Zarnowski claimed that the National Security Agency (NSA) audited the 2024 presidential election; and that Kamala Harris won; and by a wide margin. Locally, though, an activist said, “I don’t believe it; the NSA doesn’t do that.” That activist has not (yet) elaborated. The activist said that from a high level in the Democrat party, the Democrats won the swing states; but that that party wasn’t going to do anything about it.
Just as George W. Bush was not elected president in 2004 (see Columbus Free Press, Dec.11, 2013, in the article which begins, The ghost of rigged elections past:…. As W. Bush took office through electronic election theft (EW Letters Feb. 11, 2021 and Dec. 18, 2022 etc.), the 2024 presidential election was also stolen through electronic election theft. The infamous “hanging chads” in Florida in 2004 was via intentionally using the incorrect paper stock, designed to move Florida to e-voting.
Of the eight states which used only mail-in ballots, only bright red Utah went for Trump.
Kevin Russell
Eugene
250 years as a Nation
2026 and we are going to celebrate 250 years as a nation.
Two hundred and fifty years and our first leader could tell no lies.
Our current leader is filled with hate, vengeance, a draft dodger, who is willing to put others in harm’s way.
I compare this leader with no disrespect to the Scarecrow from Wizard of Oz, “If I only had a brain,” the desire for intelligence and the ability to think, not going to happen.
I could say he reminds me of Sergeant Schultz from Hogan Heroes, “I see nothing, I hear nothing, I know nothing”.
The Republicans are a flock like sheep and birds, making decisions based upon their leader.
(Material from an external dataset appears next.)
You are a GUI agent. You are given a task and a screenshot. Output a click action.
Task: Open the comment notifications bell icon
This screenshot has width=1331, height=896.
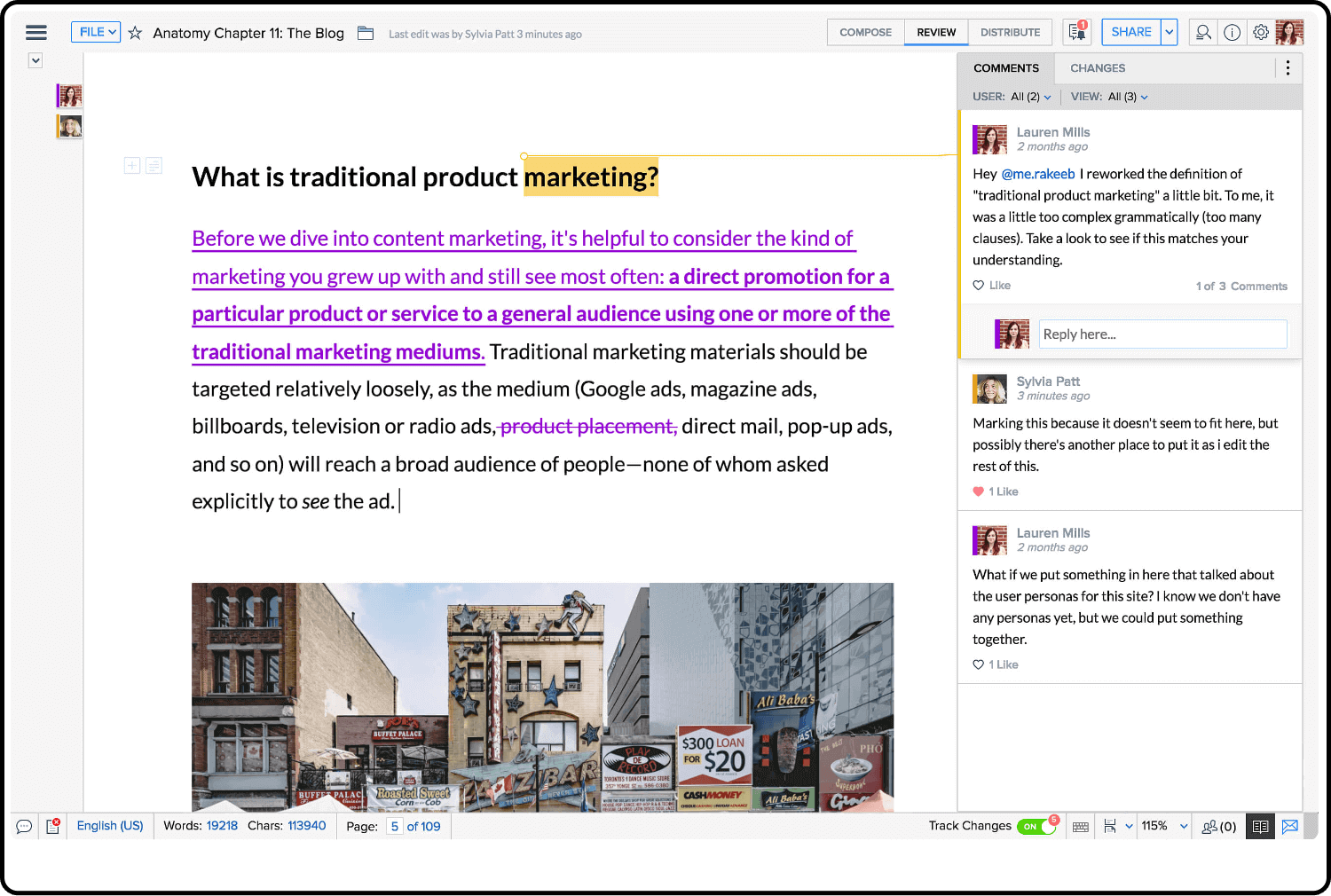[1077, 32]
It is called the “herd mentality,” follow without questioning.
The MAGA well they are automatons; blindly adopt a religion, a political system, a literary dogma.
250 years and this should be celebrated? Let the 77.3 million Automatons, Sheeple who voted for the Scarecrow celebrate.
The highlight the Scarecrow will fall asleep during the celebration.
We have learned nothing in the past 250 years.